## Computer Science Bachelor Thesis

Probabilistic Models for the Execution Time of Individual Tasks in Stochastic Scheduling

June 7th 2020

# Abstract

The execution time of programs is a key element in many areas of computer science, mainly those where achieving good performance (e.g., scheduling in cloud computing) or a predictable one (e.g., meeting deadlines in embedded systems) is the objective. Despite being random variables, execution times are most often treated as deterministic in the literature, with few works taking advantage of their randomness; even in those, the underlying distributions are assumed as being normal or uniform for no particular reason. In this work we investigate these distributions in various machines and algorithms. A mathematical problem arises when dealing with samples whose populational minimum is unknown, so a significant portion of this monograph is dedicated to such problem. We propose several different effective or computationally cheap ways to overcome the problem, which also apply to execution times. These methods are tested experimentally, and results point to the superiority of our proposed inference methods. We demonstrate the existence of execution time distributions with long tails, and also conclude that two particular probability distributions were the most suitable for modelling all execution times. While we do not discuss direct applications to stochastic scheduling, we hope to promote the usage of probabilistic execution times to yield better results in, for example, task scheduling.

# Objectives

In this project we investigate the underlying distribution of execution times of programs, attempting to reason about:

1. the suitability of varied probabilistic models for execution times;
2. the causes for the observed randomness;
3. which shapes of probability distributions are observed and how this affects scheduling; and
4. methods to deal with problems faced while investigating the previous points.

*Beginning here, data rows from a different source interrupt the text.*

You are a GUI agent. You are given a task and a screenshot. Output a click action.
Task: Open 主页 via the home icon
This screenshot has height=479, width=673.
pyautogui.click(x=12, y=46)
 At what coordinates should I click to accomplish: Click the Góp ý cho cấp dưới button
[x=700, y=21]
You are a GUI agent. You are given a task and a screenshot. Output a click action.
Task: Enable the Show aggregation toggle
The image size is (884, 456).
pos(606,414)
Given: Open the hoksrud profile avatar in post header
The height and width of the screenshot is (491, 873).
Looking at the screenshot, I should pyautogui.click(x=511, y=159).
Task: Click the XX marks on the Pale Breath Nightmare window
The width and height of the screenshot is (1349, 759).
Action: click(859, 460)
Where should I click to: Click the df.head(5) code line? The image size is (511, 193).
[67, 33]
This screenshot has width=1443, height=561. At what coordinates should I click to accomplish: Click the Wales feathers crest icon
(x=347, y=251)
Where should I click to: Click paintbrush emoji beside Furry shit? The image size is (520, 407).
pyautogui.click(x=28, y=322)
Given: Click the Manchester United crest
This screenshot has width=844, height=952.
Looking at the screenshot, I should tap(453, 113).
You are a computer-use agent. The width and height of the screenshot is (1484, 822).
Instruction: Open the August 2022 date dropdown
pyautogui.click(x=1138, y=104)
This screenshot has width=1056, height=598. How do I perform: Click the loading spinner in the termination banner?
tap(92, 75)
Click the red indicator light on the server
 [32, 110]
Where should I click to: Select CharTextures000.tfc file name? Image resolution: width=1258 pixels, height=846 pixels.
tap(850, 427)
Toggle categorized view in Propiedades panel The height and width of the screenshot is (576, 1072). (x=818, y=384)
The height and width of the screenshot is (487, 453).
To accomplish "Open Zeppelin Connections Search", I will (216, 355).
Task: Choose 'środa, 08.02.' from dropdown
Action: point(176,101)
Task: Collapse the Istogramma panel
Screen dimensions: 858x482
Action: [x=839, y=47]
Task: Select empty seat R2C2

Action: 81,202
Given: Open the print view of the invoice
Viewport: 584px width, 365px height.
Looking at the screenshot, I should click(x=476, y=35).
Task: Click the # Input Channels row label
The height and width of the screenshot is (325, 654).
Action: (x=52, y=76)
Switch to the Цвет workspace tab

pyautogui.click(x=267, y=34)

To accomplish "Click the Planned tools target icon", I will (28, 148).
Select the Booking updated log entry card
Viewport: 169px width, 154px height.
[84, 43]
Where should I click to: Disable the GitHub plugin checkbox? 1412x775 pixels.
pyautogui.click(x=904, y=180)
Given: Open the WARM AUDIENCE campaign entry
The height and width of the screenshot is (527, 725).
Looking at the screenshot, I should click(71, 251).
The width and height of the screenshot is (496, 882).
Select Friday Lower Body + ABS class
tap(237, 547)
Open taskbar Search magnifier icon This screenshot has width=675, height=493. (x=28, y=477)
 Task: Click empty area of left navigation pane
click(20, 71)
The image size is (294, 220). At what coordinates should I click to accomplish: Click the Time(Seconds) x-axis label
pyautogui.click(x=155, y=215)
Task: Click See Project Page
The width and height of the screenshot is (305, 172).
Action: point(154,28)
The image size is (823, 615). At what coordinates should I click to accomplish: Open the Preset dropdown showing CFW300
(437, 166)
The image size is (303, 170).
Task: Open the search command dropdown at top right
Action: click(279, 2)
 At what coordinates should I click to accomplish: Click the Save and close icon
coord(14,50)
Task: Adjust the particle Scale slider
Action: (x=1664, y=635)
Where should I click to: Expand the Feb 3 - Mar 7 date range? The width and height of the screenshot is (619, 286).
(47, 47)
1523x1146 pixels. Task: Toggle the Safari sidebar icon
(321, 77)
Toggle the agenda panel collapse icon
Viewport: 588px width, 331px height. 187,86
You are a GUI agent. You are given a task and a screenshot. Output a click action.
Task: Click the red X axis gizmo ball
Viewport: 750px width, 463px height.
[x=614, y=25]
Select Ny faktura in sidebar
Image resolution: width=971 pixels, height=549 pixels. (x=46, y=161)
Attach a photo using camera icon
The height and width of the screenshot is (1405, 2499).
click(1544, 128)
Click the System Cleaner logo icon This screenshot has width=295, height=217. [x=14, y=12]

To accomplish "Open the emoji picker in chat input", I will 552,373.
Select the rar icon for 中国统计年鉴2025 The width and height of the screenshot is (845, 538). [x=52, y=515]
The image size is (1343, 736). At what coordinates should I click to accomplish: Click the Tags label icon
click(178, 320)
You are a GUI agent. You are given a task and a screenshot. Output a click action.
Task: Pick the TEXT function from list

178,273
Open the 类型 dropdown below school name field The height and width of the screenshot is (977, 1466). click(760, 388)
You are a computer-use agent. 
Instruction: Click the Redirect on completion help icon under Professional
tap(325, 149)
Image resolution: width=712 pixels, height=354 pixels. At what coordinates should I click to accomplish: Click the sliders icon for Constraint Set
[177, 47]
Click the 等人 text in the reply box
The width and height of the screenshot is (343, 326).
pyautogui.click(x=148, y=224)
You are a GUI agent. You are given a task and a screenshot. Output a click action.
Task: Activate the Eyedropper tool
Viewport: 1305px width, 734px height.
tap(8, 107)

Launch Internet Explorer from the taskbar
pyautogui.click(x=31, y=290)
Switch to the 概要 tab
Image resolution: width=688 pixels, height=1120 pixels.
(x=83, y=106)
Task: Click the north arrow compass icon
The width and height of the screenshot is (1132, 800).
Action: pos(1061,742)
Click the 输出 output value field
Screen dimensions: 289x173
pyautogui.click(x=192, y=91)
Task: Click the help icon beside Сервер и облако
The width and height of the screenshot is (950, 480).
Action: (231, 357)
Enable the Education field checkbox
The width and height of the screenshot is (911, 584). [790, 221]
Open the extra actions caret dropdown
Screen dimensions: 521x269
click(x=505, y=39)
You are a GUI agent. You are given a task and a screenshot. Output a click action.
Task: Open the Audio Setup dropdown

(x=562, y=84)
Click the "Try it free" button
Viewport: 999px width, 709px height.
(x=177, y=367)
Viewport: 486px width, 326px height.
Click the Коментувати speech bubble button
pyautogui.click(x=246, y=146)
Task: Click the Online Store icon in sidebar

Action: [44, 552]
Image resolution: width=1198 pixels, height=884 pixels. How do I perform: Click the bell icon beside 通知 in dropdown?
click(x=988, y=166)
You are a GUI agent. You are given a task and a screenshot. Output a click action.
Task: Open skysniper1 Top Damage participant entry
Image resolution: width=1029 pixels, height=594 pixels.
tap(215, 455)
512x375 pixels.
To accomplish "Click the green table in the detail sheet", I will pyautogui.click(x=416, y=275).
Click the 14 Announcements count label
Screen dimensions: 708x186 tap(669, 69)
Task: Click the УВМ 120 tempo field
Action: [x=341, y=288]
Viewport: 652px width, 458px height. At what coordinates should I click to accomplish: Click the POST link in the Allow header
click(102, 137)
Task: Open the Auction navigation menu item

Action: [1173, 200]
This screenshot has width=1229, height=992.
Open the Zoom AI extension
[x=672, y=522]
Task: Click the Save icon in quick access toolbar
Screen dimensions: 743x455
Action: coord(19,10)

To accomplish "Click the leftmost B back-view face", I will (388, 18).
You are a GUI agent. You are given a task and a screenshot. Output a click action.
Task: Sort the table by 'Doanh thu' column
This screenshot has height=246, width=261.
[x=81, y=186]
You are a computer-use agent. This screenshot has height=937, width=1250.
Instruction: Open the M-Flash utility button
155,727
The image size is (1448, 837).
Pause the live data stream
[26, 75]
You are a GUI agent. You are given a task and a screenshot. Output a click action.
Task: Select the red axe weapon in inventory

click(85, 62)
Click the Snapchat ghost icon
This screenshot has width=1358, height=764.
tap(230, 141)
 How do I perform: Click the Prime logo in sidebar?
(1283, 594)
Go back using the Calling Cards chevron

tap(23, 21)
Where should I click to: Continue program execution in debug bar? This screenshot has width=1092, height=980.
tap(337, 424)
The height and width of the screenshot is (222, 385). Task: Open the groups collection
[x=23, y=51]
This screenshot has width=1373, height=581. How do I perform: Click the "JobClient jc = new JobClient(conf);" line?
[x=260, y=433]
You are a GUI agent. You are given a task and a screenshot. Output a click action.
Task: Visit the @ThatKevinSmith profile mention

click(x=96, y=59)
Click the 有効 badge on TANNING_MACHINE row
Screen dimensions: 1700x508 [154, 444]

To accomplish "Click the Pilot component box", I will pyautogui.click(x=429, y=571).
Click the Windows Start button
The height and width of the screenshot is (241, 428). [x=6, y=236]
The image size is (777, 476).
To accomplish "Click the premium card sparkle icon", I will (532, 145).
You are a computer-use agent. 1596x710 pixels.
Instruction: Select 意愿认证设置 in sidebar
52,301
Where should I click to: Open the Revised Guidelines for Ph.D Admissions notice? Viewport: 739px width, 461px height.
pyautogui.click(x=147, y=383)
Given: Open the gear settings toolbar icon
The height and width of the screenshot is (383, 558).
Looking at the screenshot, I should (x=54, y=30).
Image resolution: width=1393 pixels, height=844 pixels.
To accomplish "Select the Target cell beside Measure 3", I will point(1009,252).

The main hindrance we found was performing maximum likelihood estimation over variables whose location'' (or populational minimum) is large and unknown, which we have thoroughly investigated and thus far proposed six inference methods that are discussed and justified in the thesis. On top of that, experiments were performed to test the capacity of a specified set of distribution families to fit samples of execution times obtained experimentally. Results demonstrate the existence of execution time distributions with heavy tails on either side, which could indeed have significant impact in scheduling decisions. We show that the exponentiated Weibull and the odd log-logistic generalized gamma distributions achieve very good performance when fitting samples of execution times.

# Experimental Data

The experimental data can be found here. File naming is on the format [algorithm]-[machine]-[problem-size1]-...-[problem-sizeN].txt, and the file has 1000 samples for each of these problem sizes, in the same order that they appear in the file name.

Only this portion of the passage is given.